A Republican victory in tomorrow’s contest would, Pollak said, likely strengthen Israeli Prime Minister Benjamin Netanyahu, whose relations with the Obama Administration have hit rock bottom. “There’s been a pattern, almost comedic, in which Obama’s outbursts against Netanyahu actually strengthen the prime minister instead of weakening him, as Obama would prefer,” Pollak said. “The average Israeli concludes that Netanyahu is the only person who can protect Israel from a hostile and deluded President.”
Much of ECI’s energy in the current midterms has been focused upon Arkansas, where Democratic incumbent Mark Pryor is facing a strong challenge from Republican Tom Cotton, a decorated veteran of both the Afghanistan and Iraq wars and a stalwart supporter of Israel, in a key race. “We spent one million dollars in Arkansas in showing the difference between Cotton and Pryor. Pryor refused to even debate Tom Cotton on foreign policy,” Pollak said. “Pryor hasn’t been a leader on the issues of concern to us, whereas Cotton will be. Restoring American power, restoring the military budget, being a pro-Israel voice; these are all things that Cotton prioritizes.”

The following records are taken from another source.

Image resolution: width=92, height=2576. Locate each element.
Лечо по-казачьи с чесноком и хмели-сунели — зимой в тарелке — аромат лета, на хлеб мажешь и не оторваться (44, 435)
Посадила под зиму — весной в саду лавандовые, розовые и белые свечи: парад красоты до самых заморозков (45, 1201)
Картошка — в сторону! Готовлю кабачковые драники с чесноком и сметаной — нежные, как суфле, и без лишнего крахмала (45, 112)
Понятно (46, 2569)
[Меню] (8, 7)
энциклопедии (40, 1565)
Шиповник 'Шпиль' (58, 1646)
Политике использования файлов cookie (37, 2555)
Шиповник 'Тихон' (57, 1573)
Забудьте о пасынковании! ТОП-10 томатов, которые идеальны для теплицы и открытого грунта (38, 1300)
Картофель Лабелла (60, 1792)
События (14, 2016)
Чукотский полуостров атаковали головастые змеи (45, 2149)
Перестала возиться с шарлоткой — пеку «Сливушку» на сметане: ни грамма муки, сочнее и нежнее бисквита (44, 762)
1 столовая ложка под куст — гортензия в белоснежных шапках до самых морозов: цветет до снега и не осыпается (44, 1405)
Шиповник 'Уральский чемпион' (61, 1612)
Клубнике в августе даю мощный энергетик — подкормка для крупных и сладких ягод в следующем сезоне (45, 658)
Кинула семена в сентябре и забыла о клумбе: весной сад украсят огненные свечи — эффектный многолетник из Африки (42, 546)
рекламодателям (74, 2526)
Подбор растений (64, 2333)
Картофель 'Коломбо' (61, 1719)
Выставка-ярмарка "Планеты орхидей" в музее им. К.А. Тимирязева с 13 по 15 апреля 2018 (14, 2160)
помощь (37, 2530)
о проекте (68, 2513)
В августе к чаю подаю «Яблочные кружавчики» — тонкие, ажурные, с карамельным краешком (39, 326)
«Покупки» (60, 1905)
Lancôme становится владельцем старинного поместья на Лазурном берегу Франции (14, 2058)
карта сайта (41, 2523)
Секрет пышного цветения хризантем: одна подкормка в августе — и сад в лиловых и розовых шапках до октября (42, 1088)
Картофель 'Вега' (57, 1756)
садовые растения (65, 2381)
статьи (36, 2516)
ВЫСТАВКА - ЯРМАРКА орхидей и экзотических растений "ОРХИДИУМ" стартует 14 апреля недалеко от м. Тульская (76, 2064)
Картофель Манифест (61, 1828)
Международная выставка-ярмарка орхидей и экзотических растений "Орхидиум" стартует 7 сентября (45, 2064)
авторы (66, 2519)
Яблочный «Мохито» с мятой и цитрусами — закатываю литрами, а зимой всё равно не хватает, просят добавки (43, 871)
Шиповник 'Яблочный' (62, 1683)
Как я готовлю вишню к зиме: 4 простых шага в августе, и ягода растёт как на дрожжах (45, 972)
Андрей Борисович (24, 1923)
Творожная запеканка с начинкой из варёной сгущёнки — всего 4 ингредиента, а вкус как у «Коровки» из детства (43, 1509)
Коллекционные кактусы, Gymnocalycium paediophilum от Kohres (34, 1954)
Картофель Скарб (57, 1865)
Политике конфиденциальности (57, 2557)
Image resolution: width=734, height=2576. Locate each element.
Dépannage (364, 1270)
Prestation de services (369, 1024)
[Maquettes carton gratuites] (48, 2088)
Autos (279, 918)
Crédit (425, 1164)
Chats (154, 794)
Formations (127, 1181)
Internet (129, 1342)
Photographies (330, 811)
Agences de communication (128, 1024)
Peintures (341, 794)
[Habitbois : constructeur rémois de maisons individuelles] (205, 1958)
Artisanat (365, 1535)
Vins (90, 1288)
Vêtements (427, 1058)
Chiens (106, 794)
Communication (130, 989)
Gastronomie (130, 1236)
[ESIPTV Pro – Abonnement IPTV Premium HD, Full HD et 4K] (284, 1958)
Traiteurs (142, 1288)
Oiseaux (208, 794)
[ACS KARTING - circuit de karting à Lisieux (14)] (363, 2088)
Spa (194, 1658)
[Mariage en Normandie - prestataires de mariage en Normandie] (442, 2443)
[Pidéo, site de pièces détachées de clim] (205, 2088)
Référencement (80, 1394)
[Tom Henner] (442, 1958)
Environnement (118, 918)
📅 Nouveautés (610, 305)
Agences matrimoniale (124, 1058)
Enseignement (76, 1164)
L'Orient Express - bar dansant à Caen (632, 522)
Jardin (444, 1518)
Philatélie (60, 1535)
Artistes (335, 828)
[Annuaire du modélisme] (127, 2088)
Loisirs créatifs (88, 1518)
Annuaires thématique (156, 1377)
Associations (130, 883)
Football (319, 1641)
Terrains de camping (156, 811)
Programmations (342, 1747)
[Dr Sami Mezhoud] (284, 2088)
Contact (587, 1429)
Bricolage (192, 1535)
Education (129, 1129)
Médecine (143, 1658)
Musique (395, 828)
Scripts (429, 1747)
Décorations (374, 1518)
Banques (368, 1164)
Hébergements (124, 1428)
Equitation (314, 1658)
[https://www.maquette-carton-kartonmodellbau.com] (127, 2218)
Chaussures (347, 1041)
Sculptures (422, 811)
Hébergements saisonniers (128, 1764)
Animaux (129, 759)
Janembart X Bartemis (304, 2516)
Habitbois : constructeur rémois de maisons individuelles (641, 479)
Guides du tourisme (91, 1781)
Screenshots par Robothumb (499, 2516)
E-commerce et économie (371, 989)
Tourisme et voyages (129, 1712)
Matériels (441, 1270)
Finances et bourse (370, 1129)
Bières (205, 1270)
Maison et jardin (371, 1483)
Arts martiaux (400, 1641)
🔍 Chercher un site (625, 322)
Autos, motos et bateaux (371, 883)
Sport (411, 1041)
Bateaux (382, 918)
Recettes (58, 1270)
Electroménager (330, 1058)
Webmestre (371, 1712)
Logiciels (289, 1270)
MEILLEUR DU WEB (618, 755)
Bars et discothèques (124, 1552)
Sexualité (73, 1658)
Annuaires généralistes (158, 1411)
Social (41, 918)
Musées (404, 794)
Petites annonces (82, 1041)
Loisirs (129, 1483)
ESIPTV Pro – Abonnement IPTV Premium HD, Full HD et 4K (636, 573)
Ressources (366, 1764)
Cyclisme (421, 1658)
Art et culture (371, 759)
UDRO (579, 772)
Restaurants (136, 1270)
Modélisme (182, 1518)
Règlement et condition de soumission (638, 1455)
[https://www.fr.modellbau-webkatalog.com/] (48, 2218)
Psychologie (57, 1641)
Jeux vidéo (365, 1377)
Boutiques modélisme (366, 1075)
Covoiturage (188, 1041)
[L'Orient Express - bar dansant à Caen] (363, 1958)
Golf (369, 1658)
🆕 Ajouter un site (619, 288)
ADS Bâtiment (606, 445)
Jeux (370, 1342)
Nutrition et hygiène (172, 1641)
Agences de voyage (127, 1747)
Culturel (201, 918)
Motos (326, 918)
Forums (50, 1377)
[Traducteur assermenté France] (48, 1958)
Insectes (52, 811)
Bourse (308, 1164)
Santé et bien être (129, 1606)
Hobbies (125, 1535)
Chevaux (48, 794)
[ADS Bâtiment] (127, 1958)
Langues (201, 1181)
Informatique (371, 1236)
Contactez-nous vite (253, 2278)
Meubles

The gridlock over Obama’s domestic agenda that a Republican Senate would impose might lead to the President becoming even more vociferous on foreign policy matters. “He wants an Iran deal, he wants to foster a Palestinian state, he’s looking for a reason to throw Israel under the bus at the UN – these are all things he can do on his own,” Pollak argued. There is also potential for the U.S. to harden its language on Israeli activities beyond the “Green Line” that separates Israel from the West Bank. Currently, American rhetoric characterizes Israeli construction beyond the Green Line as “illegitimate;” in the current climate, Pollak said, the administration may seek to align itself with European governments, who depict the same activities as “illegal.”